Kto odpowiada za marnowanie żywności w Polsce?

Na zdjęciu taśma kasowa w sklepie z produktami

Za marnowanie żywności w Polsce w 60 proc. odpowiadają sami konsumenci. Pozostałe 40 proc. generują produkcja, przetwórstwo i dystrybucja. To oznacza, że za wyeliminowanie problemu odpowiedzialni są wszyscy: od producentów rolnych zaczynając, poprzez przetwórców i sieci handlowe, na gospodarstwach domowych kończąc.

Udział dostawców surowców rolnych, przetwórców i sieci handlowych w generowaniu strat żywności w Polsce jest dużo mniejszy niż średnia globalna, która według wyliczeń Boston Consulting Group wynosi 75 proc. Dysproporcja w dużej mierze wynika ze stopnia profesjonalizacji produkcji żywności w różnych regionach świata. Generalnie działa zasada: im bardziej zaawansowana gospodarka, tym mniejsze marnowanie żywności na etapie wytwarzania i sprzedaży.
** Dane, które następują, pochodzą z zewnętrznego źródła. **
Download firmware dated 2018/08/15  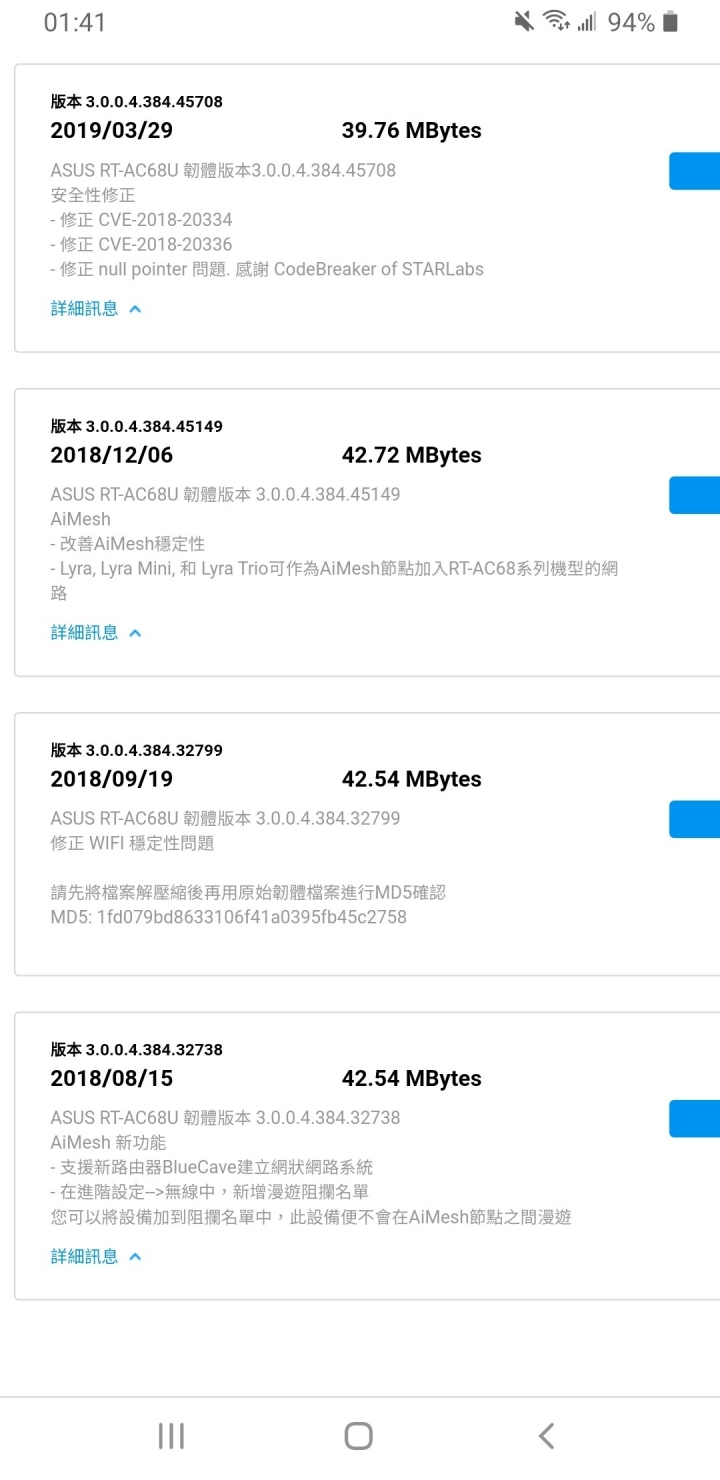pos(695,1119)
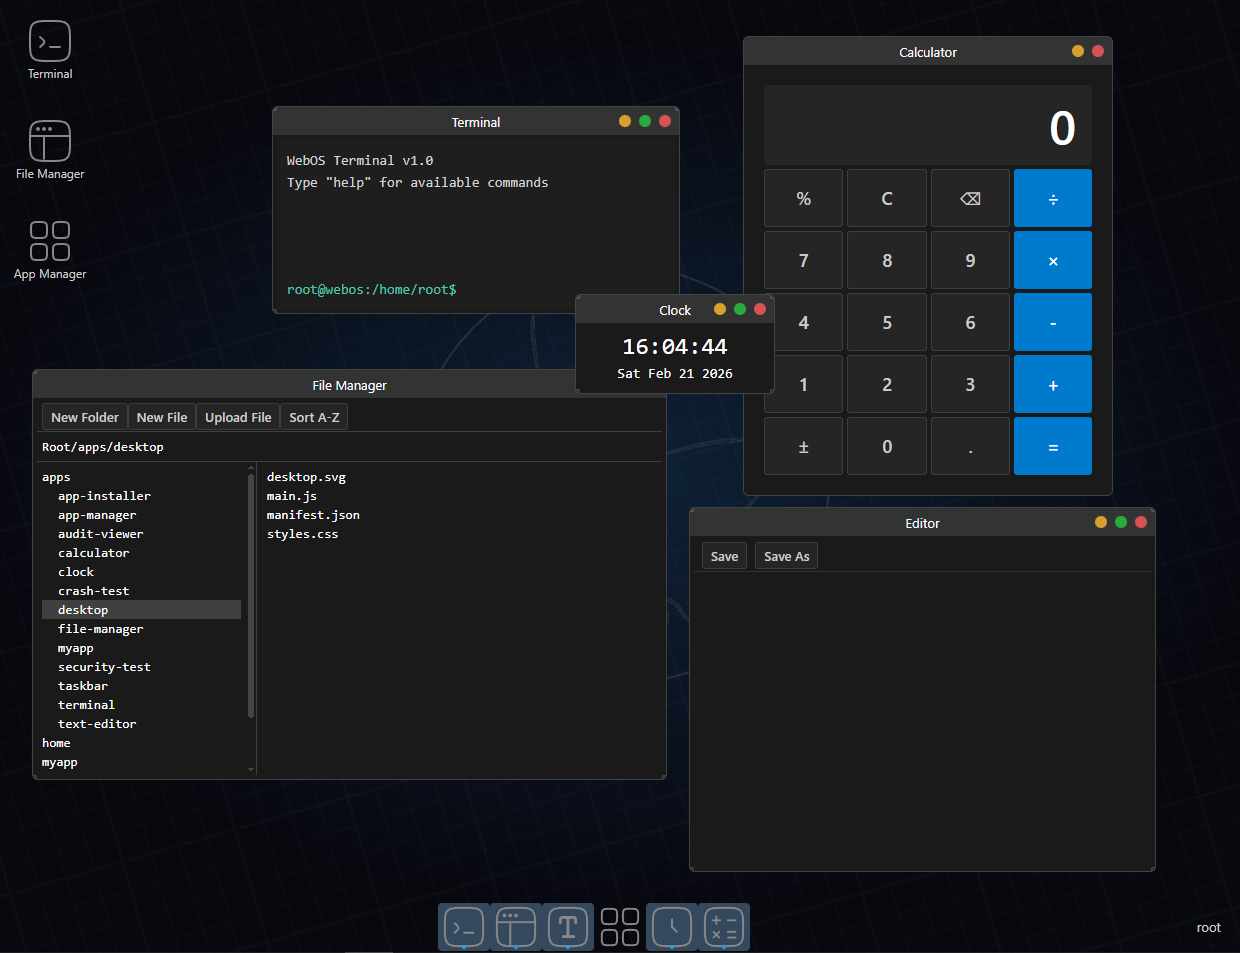Viewport: 1240px width, 953px height.
Task: Open manifest.json in the file list
Action: 313,514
– W krajach bardziej rozwiniętych gospodarczo producenci surowców rolnych, firmy przetwórcze oraz transport i dystrybucja mają zaawansowane rozwiązania technologiczne oraz modele biznesowe zapobiegające marnotrawstwu zasobów. W związku z tym, np. w Polsce i innych krajach europejskich, straty żywności są mniejsze na tych etapach łańcucha wartości. Ciężar odpowiedzialności przesuwa się nieco bardziej w stronę konsumentów – tłumaczy Michał Siwek, dyrektor International Food & Agri Hub – centrum kompetencji Banku BNP Paribas w obsłudze sektora spożywczego dla Polski, Europy Zachodniej, Ukrainy i Turcji.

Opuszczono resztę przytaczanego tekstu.